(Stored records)
************

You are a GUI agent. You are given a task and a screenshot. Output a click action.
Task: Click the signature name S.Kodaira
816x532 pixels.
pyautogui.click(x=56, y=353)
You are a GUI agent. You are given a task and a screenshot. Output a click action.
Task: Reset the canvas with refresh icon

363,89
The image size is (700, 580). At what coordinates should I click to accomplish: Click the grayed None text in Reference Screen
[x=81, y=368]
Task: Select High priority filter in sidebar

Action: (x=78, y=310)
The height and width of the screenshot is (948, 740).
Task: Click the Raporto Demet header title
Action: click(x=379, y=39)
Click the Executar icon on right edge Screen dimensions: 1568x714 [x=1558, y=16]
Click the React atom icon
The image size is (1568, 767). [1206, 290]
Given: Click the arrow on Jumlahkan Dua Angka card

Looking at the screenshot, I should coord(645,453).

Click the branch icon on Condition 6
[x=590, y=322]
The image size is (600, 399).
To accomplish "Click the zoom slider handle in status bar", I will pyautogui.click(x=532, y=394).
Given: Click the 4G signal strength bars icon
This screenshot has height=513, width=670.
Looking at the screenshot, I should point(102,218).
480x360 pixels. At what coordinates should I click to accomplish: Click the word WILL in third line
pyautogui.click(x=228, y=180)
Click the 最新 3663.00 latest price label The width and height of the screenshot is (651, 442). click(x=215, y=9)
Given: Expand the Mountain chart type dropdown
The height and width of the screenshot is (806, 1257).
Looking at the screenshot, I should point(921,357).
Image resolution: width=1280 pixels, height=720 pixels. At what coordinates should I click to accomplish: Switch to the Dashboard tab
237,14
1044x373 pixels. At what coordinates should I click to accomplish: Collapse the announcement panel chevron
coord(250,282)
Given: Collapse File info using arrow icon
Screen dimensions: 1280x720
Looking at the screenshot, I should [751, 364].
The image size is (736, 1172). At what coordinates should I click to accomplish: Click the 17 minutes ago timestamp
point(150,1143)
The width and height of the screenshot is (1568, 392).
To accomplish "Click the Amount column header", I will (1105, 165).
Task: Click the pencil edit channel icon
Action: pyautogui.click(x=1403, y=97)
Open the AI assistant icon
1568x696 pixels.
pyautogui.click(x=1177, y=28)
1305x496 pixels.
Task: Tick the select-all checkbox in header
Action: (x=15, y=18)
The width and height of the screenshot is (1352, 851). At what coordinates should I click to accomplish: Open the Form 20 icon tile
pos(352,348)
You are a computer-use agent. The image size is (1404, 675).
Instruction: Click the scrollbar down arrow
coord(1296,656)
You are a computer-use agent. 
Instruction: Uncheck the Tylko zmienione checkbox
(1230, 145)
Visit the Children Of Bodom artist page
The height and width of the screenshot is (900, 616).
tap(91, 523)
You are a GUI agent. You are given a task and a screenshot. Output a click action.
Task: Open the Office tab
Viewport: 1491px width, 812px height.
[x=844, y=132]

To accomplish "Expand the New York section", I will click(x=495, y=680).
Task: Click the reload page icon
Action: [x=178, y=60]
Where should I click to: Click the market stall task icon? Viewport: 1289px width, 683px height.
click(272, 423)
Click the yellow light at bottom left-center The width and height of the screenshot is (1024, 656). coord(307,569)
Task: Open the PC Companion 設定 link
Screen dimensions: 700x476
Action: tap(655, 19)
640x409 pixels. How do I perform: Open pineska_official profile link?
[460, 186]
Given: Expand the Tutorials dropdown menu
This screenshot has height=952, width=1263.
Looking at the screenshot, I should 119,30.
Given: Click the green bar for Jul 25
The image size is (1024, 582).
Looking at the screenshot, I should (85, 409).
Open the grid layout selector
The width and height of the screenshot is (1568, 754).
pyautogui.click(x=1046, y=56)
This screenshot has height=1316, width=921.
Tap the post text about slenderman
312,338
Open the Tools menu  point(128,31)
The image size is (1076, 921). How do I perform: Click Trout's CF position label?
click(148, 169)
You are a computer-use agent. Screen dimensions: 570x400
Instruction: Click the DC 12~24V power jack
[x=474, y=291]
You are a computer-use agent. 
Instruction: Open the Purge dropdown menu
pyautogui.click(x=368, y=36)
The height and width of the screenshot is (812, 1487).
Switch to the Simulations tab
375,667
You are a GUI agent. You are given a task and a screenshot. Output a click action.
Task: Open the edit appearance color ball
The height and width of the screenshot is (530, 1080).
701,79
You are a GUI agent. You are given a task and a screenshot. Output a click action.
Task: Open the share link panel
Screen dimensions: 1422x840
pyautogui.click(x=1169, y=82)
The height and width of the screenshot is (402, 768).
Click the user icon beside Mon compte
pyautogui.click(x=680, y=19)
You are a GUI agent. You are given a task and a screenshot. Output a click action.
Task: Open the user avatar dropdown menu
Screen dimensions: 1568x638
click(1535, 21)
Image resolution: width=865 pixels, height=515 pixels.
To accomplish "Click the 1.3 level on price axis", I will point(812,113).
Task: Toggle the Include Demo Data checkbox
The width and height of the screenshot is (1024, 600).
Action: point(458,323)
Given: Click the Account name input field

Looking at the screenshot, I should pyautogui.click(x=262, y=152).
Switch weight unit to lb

************

== TASK ==
The answer must be the data above, repeated exactly as it stands.

== YOUR RESPONSE ==
You are a GUI agent. You are given a task and a screenshot. Output a click action.
Task: Click the signature name S.Kodaira
816x532 pixels.
pyautogui.click(x=56, y=353)
You are a GUI agent. You are given a task and a screenshot. Output a click action.
Task: Reset the canvas with refresh icon

363,89
The image size is (700, 580). At what coordinates should I click to accomplish: Click the grayed None text in Reference Screen
[x=81, y=368]
Task: Select High priority filter in sidebar

Action: (x=78, y=310)
The height and width of the screenshot is (948, 740).
Task: Click the Raporto Demet header title
Action: click(x=379, y=39)
Click the Executar icon on right edge Screen dimensions: 1568x714 [x=1558, y=16]
Click the React atom icon
The image size is (1568, 767). [1206, 290]
Given: Click the arrow on Jumlahkan Dua Angka card

Looking at the screenshot, I should coord(645,453).

Click the branch icon on Condition 6
[x=590, y=322]
The image size is (600, 399).
To accomplish "Click the zoom slider handle in status bar", I will pyautogui.click(x=532, y=394).
Given: Click the 4G signal strength bars icon
This screenshot has height=513, width=670.
Looking at the screenshot, I should point(102,218).
480x360 pixels. At what coordinates should I click to accomplish: Click the word WILL in third line
pyautogui.click(x=228, y=180)
Click the 最新 3663.00 latest price label The width and height of the screenshot is (651, 442). click(x=215, y=9)
Given: Expand the Mountain chart type dropdown
The height and width of the screenshot is (806, 1257).
Looking at the screenshot, I should point(921,357).
Image resolution: width=1280 pixels, height=720 pixels. At what coordinates should I click to accomplish: Switch to the Dashboard tab
237,14
1044x373 pixels. At what coordinates should I click to accomplish: Collapse the announcement panel chevron
coord(250,282)
Given: Collapse File info using arrow icon
Screen dimensions: 1280x720
Looking at the screenshot, I should [751, 364].
The image size is (736, 1172). At what coordinates should I click to accomplish: Click the 17 minutes ago timestamp
point(150,1143)
The width and height of the screenshot is (1568, 392).
To accomplish "Click the Amount column header", I will (1105, 165).
Task: Click the pencil edit channel icon
Action: pyautogui.click(x=1403, y=97)
Open the AI assistant icon
1568x696 pixels.
pyautogui.click(x=1177, y=28)
1305x496 pixels.
Task: Tick the select-all checkbox in header
Action: (x=15, y=18)
The width and height of the screenshot is (1352, 851). At what coordinates should I click to accomplish: Open the Form 20 icon tile
pos(352,348)
You are a computer-use agent. The image size is (1404, 675).
Instruction: Click the scrollbar down arrow
coord(1296,656)
You are a computer-use agent. 
Instruction: Uncheck the Tylko zmienione checkbox
(1230, 145)
Visit the Children Of Bodom artist page
The height and width of the screenshot is (900, 616).
tap(91, 523)
You are a GUI agent. You are given a task and a screenshot. Output a click action.
Task: Open the Office tab
Viewport: 1491px width, 812px height.
[x=844, y=132]

To accomplish "Expand the New York section", I will click(x=495, y=680).
Task: Click the reload page icon
Action: [x=178, y=60]
Where should I click to: Click the market stall task icon? Viewport: 1289px width, 683px height.
click(272, 423)
Click the yellow light at bottom left-center The width and height of the screenshot is (1024, 656). coord(307,569)
Task: Open the PC Companion 設定 link
Screen dimensions: 700x476
Action: tap(655, 19)
640x409 pixels. How do I perform: Open pineska_official profile link?
[460, 186]
Given: Expand the Tutorials dropdown menu
This screenshot has height=952, width=1263.
Looking at the screenshot, I should 119,30.
Given: Click the green bar for Jul 25
The image size is (1024, 582).
Looking at the screenshot, I should (85, 409).
Open the grid layout selector
The width and height of the screenshot is (1568, 754).
pyautogui.click(x=1046, y=56)
This screenshot has height=1316, width=921.
Tap the post text about slenderman
312,338
Open the Tools menu  point(128,31)
The image size is (1076, 921). How do I perform: Click Trout's CF position label?
click(148, 169)
You are a computer-use agent. Screen dimensions: 570x400
Instruction: Click the DC 12~24V power jack
[x=474, y=291]
You are a computer-use agent. 
Instruction: Open the Purge dropdown menu
pyautogui.click(x=368, y=36)
The height and width of the screenshot is (812, 1487).
Switch to the Simulations tab
375,667
You are a GUI agent. You are given a task and a screenshot. Output a click action.
Task: Open the edit appearance color ball
The height and width of the screenshot is (530, 1080).
701,79
You are a GUI agent. You are given a task and a screenshot. Output a click action.
Task: Open the share link panel
Screen dimensions: 1422x840
pyautogui.click(x=1169, y=82)
The height and width of the screenshot is (402, 768).
Click the user icon beside Mon compte
pyautogui.click(x=680, y=19)
You are a GUI agent. You are given a task and a screenshot. Output a click action.
Task: Open the user avatar dropdown menu
Screen dimensions: 1568x638
click(1535, 21)
Image resolution: width=865 pixels, height=515 pixels.
To accomplish "Click the 1.3 level on price axis", I will point(812,113).
Task: Toggle the Include Demo Data checkbox
The width and height of the screenshot is (1024, 600).
Action: point(458,323)
Given: Click the Account name input field

Looking at the screenshot, I should pyautogui.click(x=262, y=152).
Switch weight unit to lb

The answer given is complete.